Несколько слов по поводу субъекта шестого типа. Как вы догадываетесь, он должен быть зеркальным метаисторическим отражением родоплеменного субъекта. Гражданское общество в этом смысле напоминает демократию, современные корпорации предпринимателей – средневековые цехи (действительно, это некое возрождение старых структур на новой технологической основе: возьмите средневековую корпорацию, вставьте туда современного грамотного человека, установите там корпоративный сервер и вы получите готовое место работы). Аналогично, уже сейчас в виде укладов существуют идеократические субъекты. Что это такое?

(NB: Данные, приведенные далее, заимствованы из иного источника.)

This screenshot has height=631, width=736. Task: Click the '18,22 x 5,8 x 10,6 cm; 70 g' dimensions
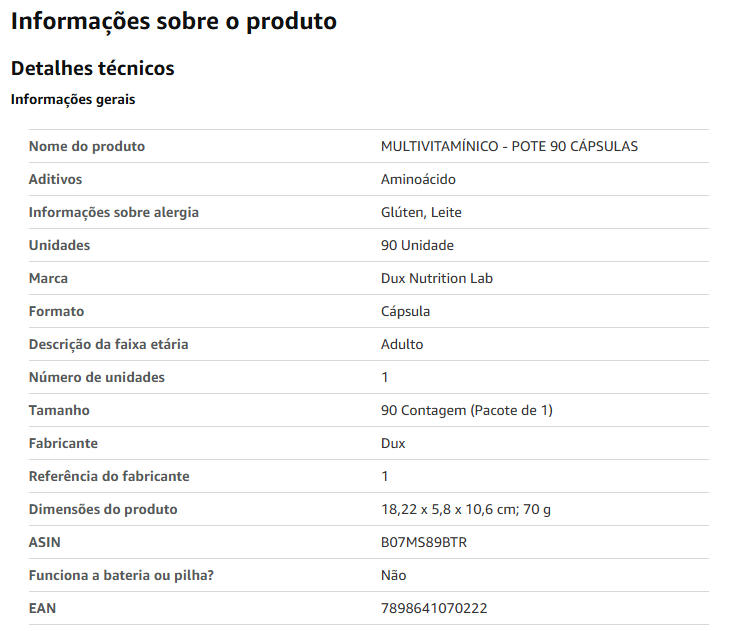[466, 509]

Во-первых, в каком-то смысле люди там не граждане демократии и не члены корпорации, а, скорее, члены одной семьи. Иногда они называют друг друга братьями и сестрами. Во-вторых, там нет и не должно быть никакой регламентации, сиречь, все регулируется не по закону, а по благодати. В-третьих, подобно архаическому субъекту первого типа, там неким постмодерновым способом слиты вместе вера, воля и знание. В субъекте второго типа воля отделяется от веры. Если древний родоплеменной колдун непосредственно «хотел», «знал» и «мог» (он просто обращался к демону дождя – и дождь шел), то средневековый человек сам не может сделать так, чтобы дождь пошел, он обращается через жрецов с молитвой к правомочному божеству. То есть вера у него осталась, а воля уже не его. Он говорит: «Да сбудется по воле Господа». И, наконец, в рациональном обществе первоначальный монолит окончательно разделяется на волю, веру и знание. Например, человек может знать, как надо, но не верить, что это возможно. Или может знать и верить, но при этом не обладать волей для реализации возможности.

В искомом субъекте шестого типа ключевую роль опять играет некая социальная энергетика, метаисторический двойник-аналог воли. Воля непосредственно реализуется. Если есть воля, тогда есть вера, а значит, и знание. Имеется некий Махатма, он непосредственно транслирует вам свою волю, веры и знания здесь в явном виде нет: вы просто входите с ним в единый транс, это некая совместная медитация. Опять происходит сборка. Когда-то исходный монолит традиции расщепился: отдельно возникла сила, отдельно – власть, отдельно – деньги. Теперь в современном обществе это все принимает форму триады «собственность – информация – энергия» и происходит их обратный синтез.

Таким образом, очень далекий от нас, непонятный, непостижимый субъект шестого типа уже возникает в современном обществе островками с виду архаических укладов. Эти странные островки выглядят пугающе, раздражающе, почти зловеще. Такими укладами в современном обществе являются, к примеру, так называемые «новые религиозные движения». Кстати, вот яркий пример бессмысленного названия, потому что это никоим образом не новые религии, а неоязычество. Более точное название – «секты». Они включают некоторые современные психопрактики, где центральным элементом является совместная медитация «учитель – ученики». Другим ярким примером могут служить «партии нового типа» (см. раннюю ленинскую РКП(б) и НСДАП в первые годы ее существования).

 

4. Уклады будущего в настоящем и проблема социального зла.

 

Теперь постараюсь объяснить, почему это явление само по себе не хорошо и не плохо, а также разобраться в принципе, что здесь может быть хорошего и что – плохого.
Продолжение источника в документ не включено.